You can work directly from the definitions. I’ll do $(2)$ and $(3)$ to illustrate.

$(2)$ First note that you want $a$ and $b$ to be positive. If not, you might have $x=\frac12$ and $a=b=-1$, in which case the lefthand side is $$\left\lfloor-\left\lfloor-\frac12\right\rfloor\right\rfloor=\lfloor-(-1)\rfloor=1\;,$$ and the righthand side is $\left\lfloor\frac12\right\rfloor=0$. You also want them to be integers: if $x=2$ and $a=b=\sqrt2$, the lefthand side is $$\left\lfloor\frac{\lfloor\sqrt2\rfloor}{\sqrt2}\right\rfloor=\left\lfloor\frac1{\sqrt2}\right\rfloor=0\;,$$ and the righthand side is $1$. I will assume, then, that $a$ and $b$ are positive integers.

Let $m=\left\lfloor\dfrac{x}a\right\rfloor$ and $n=\left\lfloor\dfrac{x}{ab}\right\rfloor$. Then $$m\le\frac{x}a<m+1\quad\text{and}\quad n\le\frac{x}{ab}<n+1\;,\tag{1}$$ and you need to show that $\left\lfloor\dfrac{m}b\right\rfloor=n$, i.e., that $$n\le\frac{m}b<n+1\;.\tag{2}$$ Divide the first inequality in $(1)$ by $b$ to get $$\frac{m}b\le\frac{x}{ab}<\frac{m}b+\frac1b\;,$$ where $b\ge 1$. Now what would happen if $(2)$ failed? That would mean that either $\frac{m}b<n$, or $\frac{m}b\ge n+1$. It’s not hard to show that both are impossible. Suppose first that $\frac{m}b<n$. Then $\frac{m}b\le n-\frac1b$. (Why? Use the fact that $m,n$, and $b$ are integers.) Thus, $$\frac{x}{ab}<\frac{m}b+\frac1b\le n\;,$$ contradicting the second inequality in $(1)$. And if $\frac{m}b\ge n+1$, then $$\frac{x}{ab}\ge\frac{m}b\ge n+1\;,$$ again contradicting that inequality. So $(2)$, which is exactly what we set out to prove, must be true.

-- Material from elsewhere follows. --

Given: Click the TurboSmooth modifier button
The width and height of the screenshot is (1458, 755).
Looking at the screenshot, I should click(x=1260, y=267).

$(3)$ Let $m=\left\lceil\dfrac{a}b\right\rceil$, so that $m-1<\dfrac{a}b\le m$. Because $a,b$, and $m-1$ are integers, $$\frac{a}b-(m-1)\ge\frac1b\;,$$ and therefore $$m\le\frac{a}b+1-\frac1b=\frac{a+b-1}b\;,$$ which is exactly what we wanted.